You're once, twice, three times legal

Turning to section 51, we get this intriguing provision: "Part VI of the Criminal Code does not apply in relation to an interception of a communication under the authority of an authorization issued under subsection 27(1), 28(1) or (2), 30(1), 31(1) or 41(1) [i.e., a Foreign Intelligence, Cybersecurity, or Cyber Operations Authorization] or in relation to a communication so intercepted."

Two questions come to mind. First, since the Minister could only issue an authorization under subsections 30(1) or 31(1) (i.e., a Cyber Operations Authorization) if he or she concluded "that no information will be acquired under the authorization except in accordance with an authorization issued under subsection 27(1) or 28(1) or (2) or 41(1)" (i.e., a Foreign Intelligence or Cybersecurity Authorization), what is the point of making it legal to intercept a communication under the authority of a Cyber Operations Authorization? As I noted earlier, a Foreign Intelligence or Cybersecurity Authorization would pretty much have to be in place every time a Cyber Operations Authorization was issued, making the whole question of interceptions under subsections 30(1) or 31(1), even unintended ones, moot.

Second, since everything that CSE would be permitted to do in an authorization issued under any of the subsections cited in s.51 would already be legal by virtue of those authorizations, why bother with s.51 at all?

It's possible, I suppose, to imagine a CSE activity undertaken under the authority of a Foreign Intelligence or Cybersecurity Authorization that for some reason did not include permission to incidentally intercept private communications. I think that would be a very rare circumstance indeed, but even in that case s.51 would make no difference to CSE's legal liability. An intentional interception made when the authorization did not cover interceptions would not be an interception "under the authority" of that authorization and thus s.51 would not apply, whereas an inadvertent interception would not be a wilful act and therefore would not violate Part VI of the Criminal Code (which applies only to wilful interceptions of private communications), eliminating any need for s.51.


From the Sanitization Department

The act also includes a couple of interesting opaqueness measures:

Section 56 would protect the identities of persons or other entities that assist CSE on a confidential basis from disclosure in court proceedings, except under certain limited circumstances. This is probably intended mainly to keep secret the names of telecommunications companies that help CSE's intercept operations, such as the owners of the facilities that host CSE's EONBLUE sensors.
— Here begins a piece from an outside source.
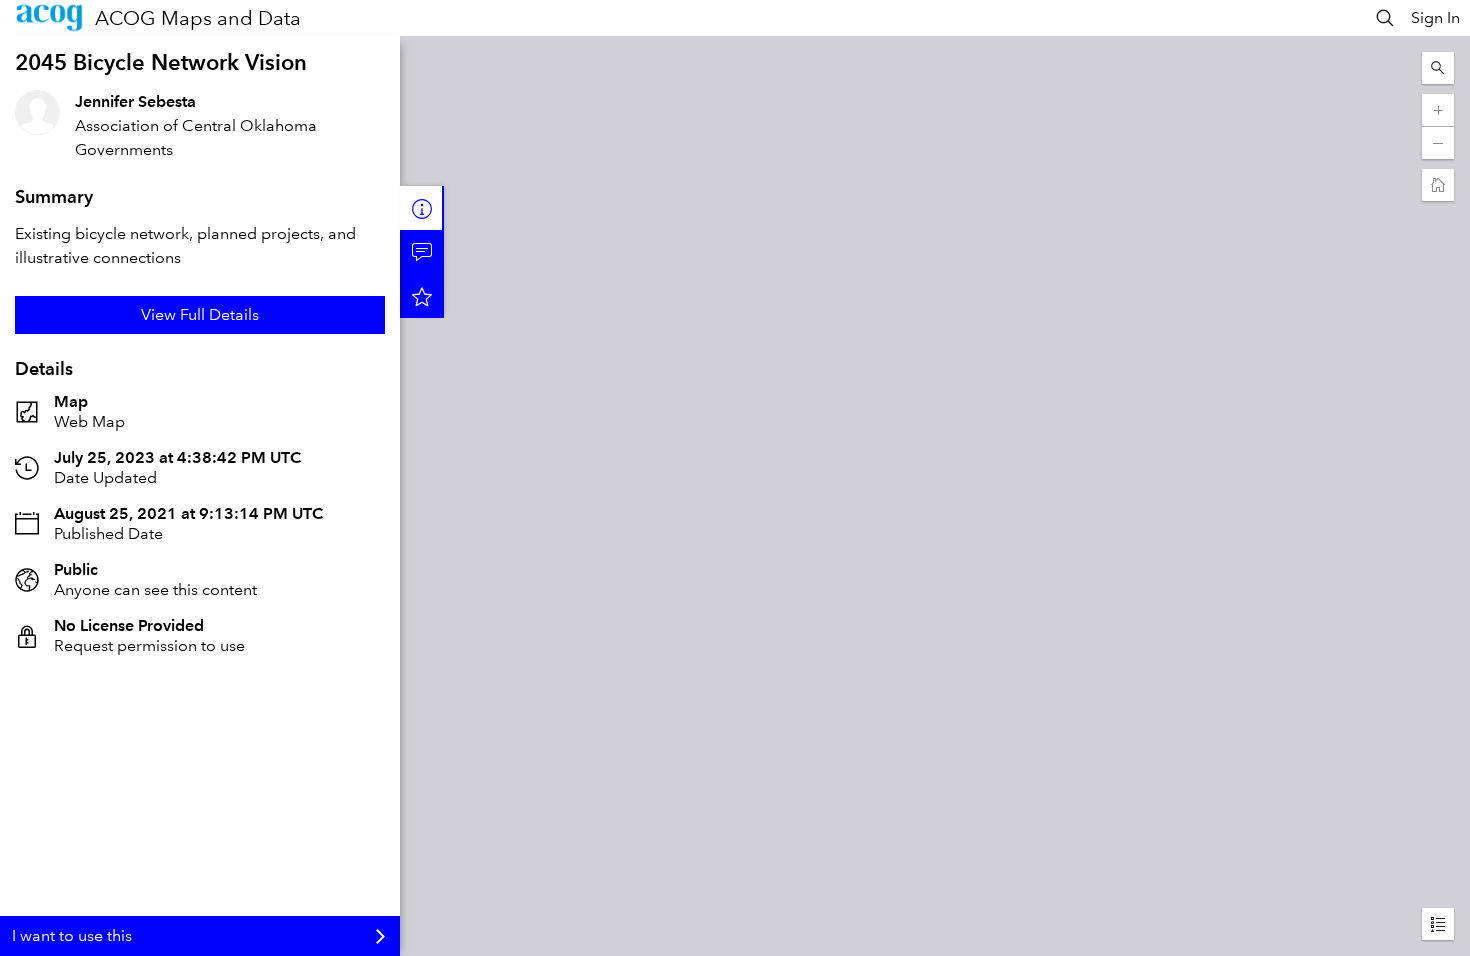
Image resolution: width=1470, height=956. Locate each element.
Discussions (422, 252)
But it should also prove useful for the HUMINT operations that CSE seems to be contemplating.

And section 57 would affirm that the "provision of assistance or the disclosure of information by the Establishment... does not create a presumption... that the Establishment is conducting a joint investigation or decision-making process with the entity to which assistance is provided or information is disclosed and therefore has the same obligations, if any, as the entity to disclose or produce information for the purposes of a proceeding". Among other purposes, I think this provision is intended to enable CSE to provide SIGINT in support of investigations and other processes without running the risk of being forced to disclose that SIGINT in legal proceedings. "Disclosure Risk Management" has been a major concern within CSE in recent years and this provision is probably a response to that concern.


Annual report to be produced

Still, it's not all darkness: The act would also contain a significant step towards greater transparency.

Section 60 would direct CSE to produce an annual report within three months of the end of every fiscal year. (The government fiscal year ends on March 31st, so this means the reports would be due by the end of June every year.) No details are provided as to what would go into this report, which CSE confirms would be made public, but I think this is a very welcome development and I have high hopes for it.

Don't disappoint us, CSE!

[Update 30 June 2020: Three guesses what happened.]


OK, that's it for my overview of Bill C-59 as it pertains to CSE. Phew. If any of you made it all the way to the end, thanks for reading. I hope at least some bits of it were useful.